Reducing bottom-line costs and planning for the future

The success stories described have a common denominator: the fact that it is imperative for medical device manufacturers to protect their code, machine configuration and patientdata throughout.

Implementing security is not meant to be an investment forced by circumstance; instead, it can be used to generate new and recurring sources of income.

Technologies such as CodeMeter from Wibu-Systems can support a wide array of platforms, from computers, embedded systems and PLCs, down to the most advanced microcontrollers. They couple intellectual property protection and licence life-cycle management, allowing for an extremely versatile redesign of the complete workflow.

Software and know-how protection by encryption

Digital know-how is protected by encrypting any executable material. During this process, the software publisher can opt for the automatic encryption of whole applications, encryption of specific tagged functions, or a combination of both.

Rather than creating separate applications for the different variants, every customer receives the exact same piece of software – it is the licensing system that defines the entitlement rights.

Secure key storage

As per Kerckhoffs’ Principle, encryption methods are typically publicly documented – the only secret element is the key itself. It is therefore essential that the key is stored in a special repository. Containers can embed a smart card chip and rely on its additional encryption and certification properties. They can then withstand side channel or differential power analysis (DPA) attacks.

The key never leaves the secure area and all major cryptographic operations take place inside the secure hardware. External secure elements provide mobility and licence transferability, internal secure elements can be mounted directly on the printed circuit board, offering physical anti-tampering characteristics, and software secure elements can be bound exclusively to the properties of a specific machine.

Tailored services for each customer

The shift from hardware to software sophistication has enabled customers’  demands and expectations to be met more accurately than ever. Manufacturers can remotely enable and disable functions, update and upgrade machines, turn demo licences into fully featured products and subsequently control their use, adjust their offerings and billing criteria, and predict demand for consumables or spare parts.

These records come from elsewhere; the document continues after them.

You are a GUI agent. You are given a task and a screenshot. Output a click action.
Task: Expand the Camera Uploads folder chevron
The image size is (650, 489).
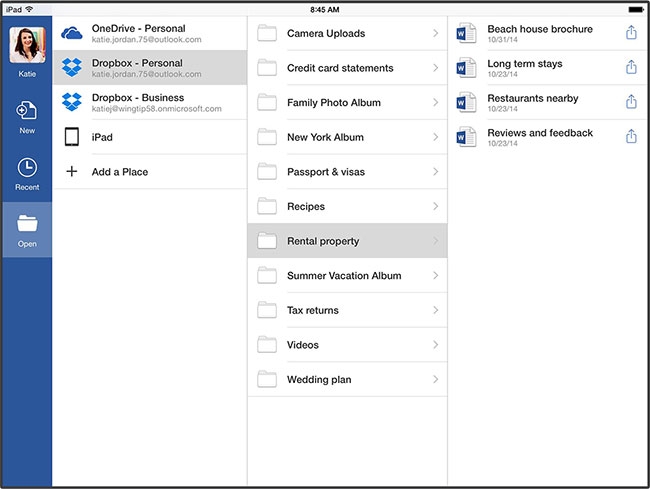pos(435,34)
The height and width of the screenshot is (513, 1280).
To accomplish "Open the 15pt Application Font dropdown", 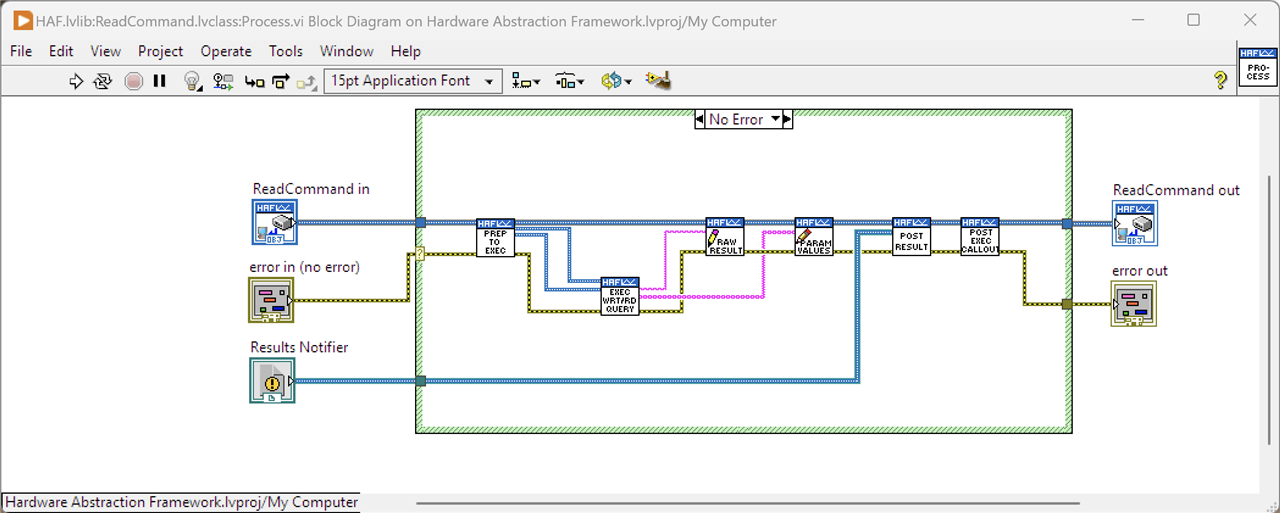I will pyautogui.click(x=413, y=81).
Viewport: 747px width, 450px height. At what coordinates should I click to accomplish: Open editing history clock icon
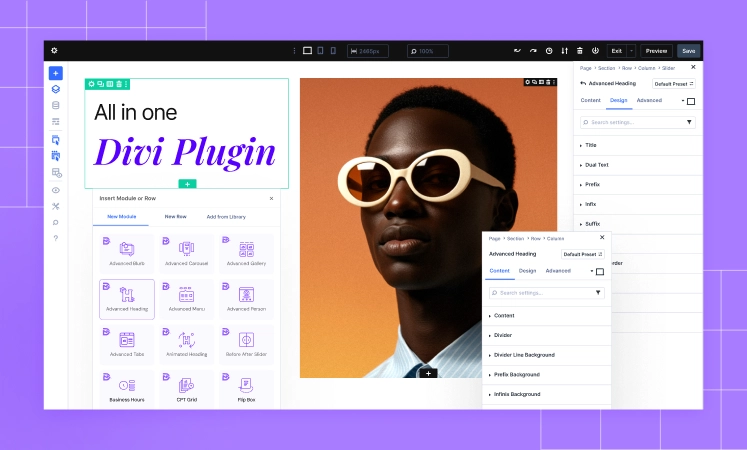coord(548,50)
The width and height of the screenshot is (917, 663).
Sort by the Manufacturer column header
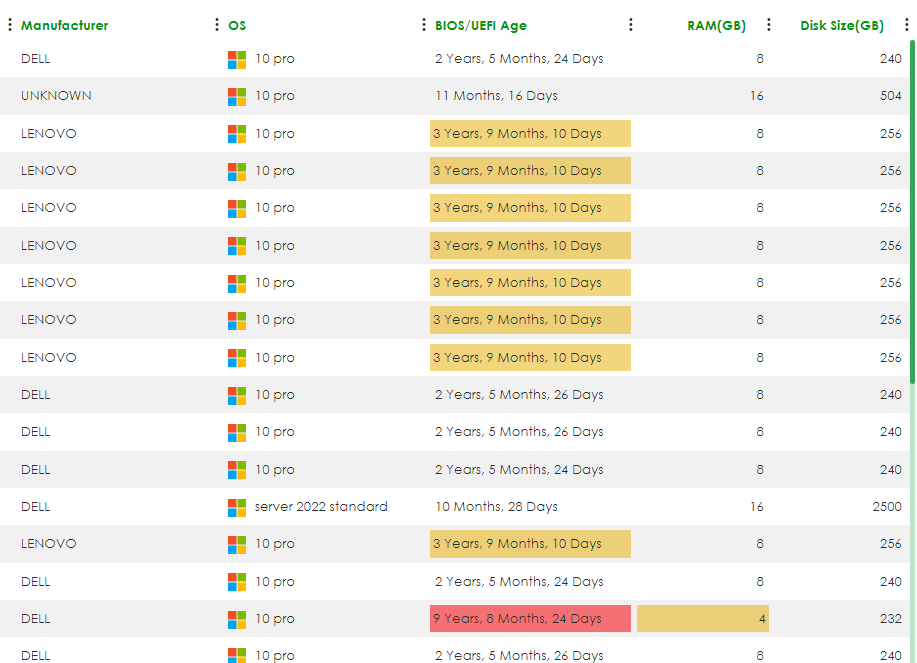pyautogui.click(x=64, y=25)
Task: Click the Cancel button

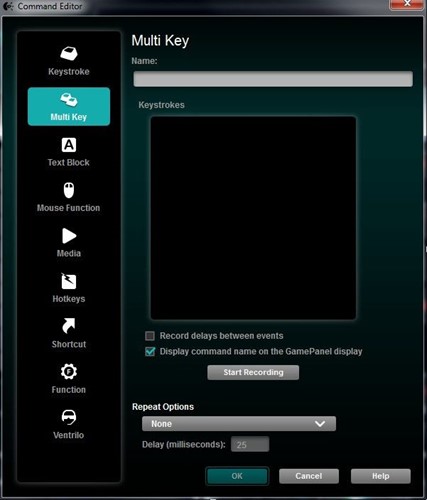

Temporary assignment of rights for maintenance

Even maintenance is a delicate matter that may involve security breaches. To mitigate these risks, technicians should be authorised to access machines and any related documents only temporarily. This restriction can be set up with the use of licence entitlement on a case-by-case basis.

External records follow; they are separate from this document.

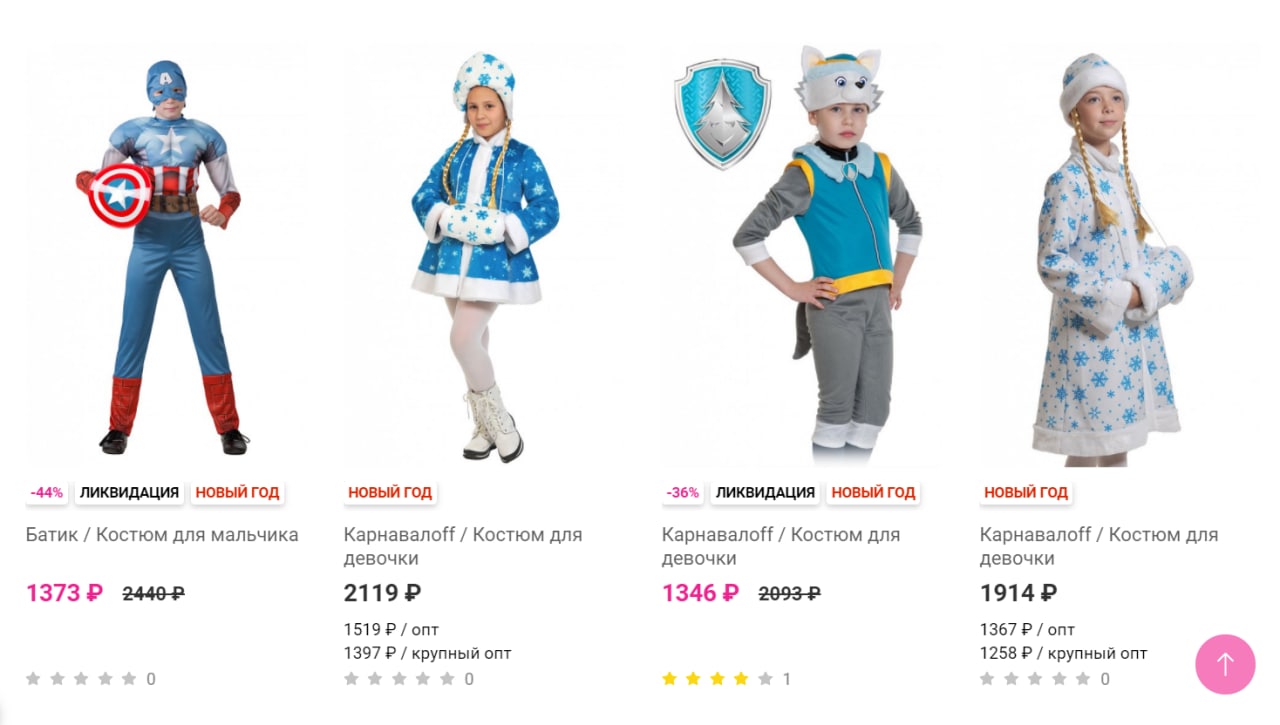Screen dimensions: 1280x725
Task: Select the ЛИКВИДАЦИЯ tag on 1346 ₽ costume
Action: click(x=765, y=492)
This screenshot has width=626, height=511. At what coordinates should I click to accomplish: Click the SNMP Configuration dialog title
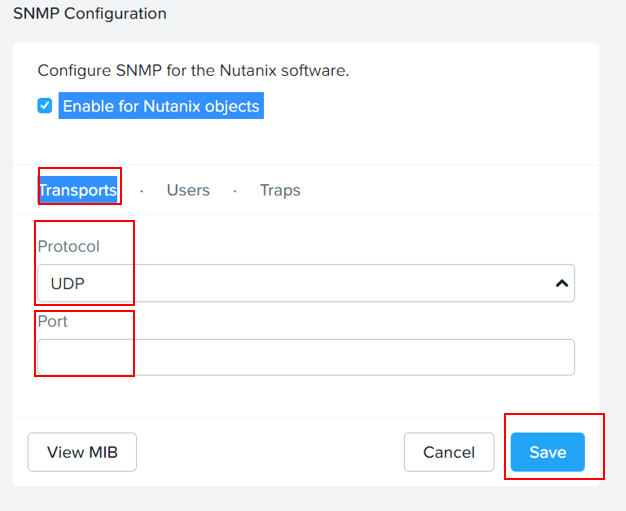(90, 14)
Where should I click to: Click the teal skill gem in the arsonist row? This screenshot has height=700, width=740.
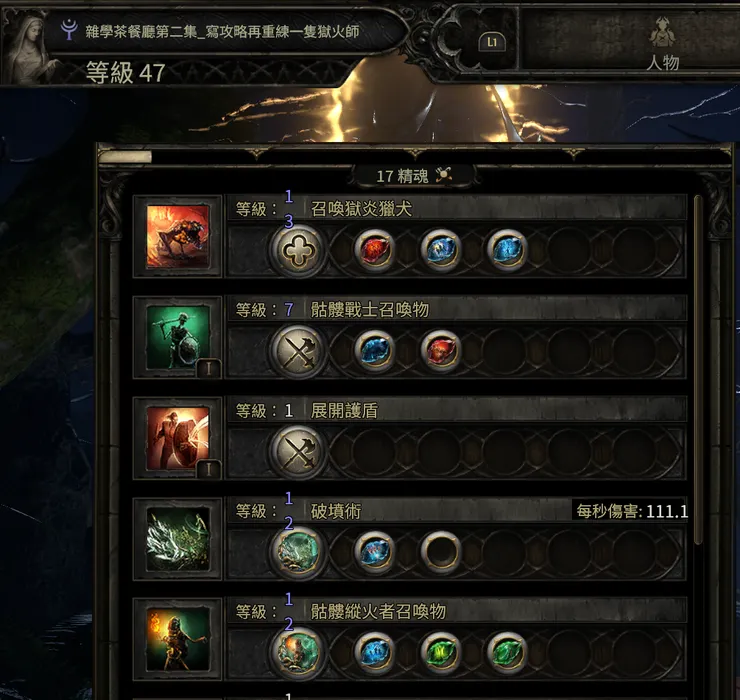tap(298, 653)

Protecting confidential patient data from misuse

Regardless of specific national arrangements, all countries prescribe the privacy and confidentiality of patients’ data. Medical device manufacturers can comply with these directives by relying on encrypted and digitally signed data, which cannot be accessed by unauthorised personnel, tampered with, or transferred to other devices other than those identified and assigned to the job.

Centralised licence management

Licence management systems facilitate creating, delivering and managing users’ rights in the form of software licences associated with product stock keeping units (SKUs). The more flexible the product design modelling, the more avenues for business are created.

This stage fits in well with the concept of app stores, where sales are driven by on-demand features, pay-per-use and upgrades. Integration with mainstream ERP, CRM and ecommerce systems optimises and automates back-office processes, with additional savings in time and performance.

Same difference

When it comes to the use of medical devices, there are always at least two relevant groups with different, but complementary, demands concerning security. Device manufacturers want to capitalise on their investment by protecting it against counterfeiting and fraudulent manipulation, and by enabling new business models and streamlining their logistic processes.

Device operators, meanwhile, have the integrity of their devices and patient data at heart, and want to ensure the correct behaviour and performance of the medical device as it was originally tested and approved.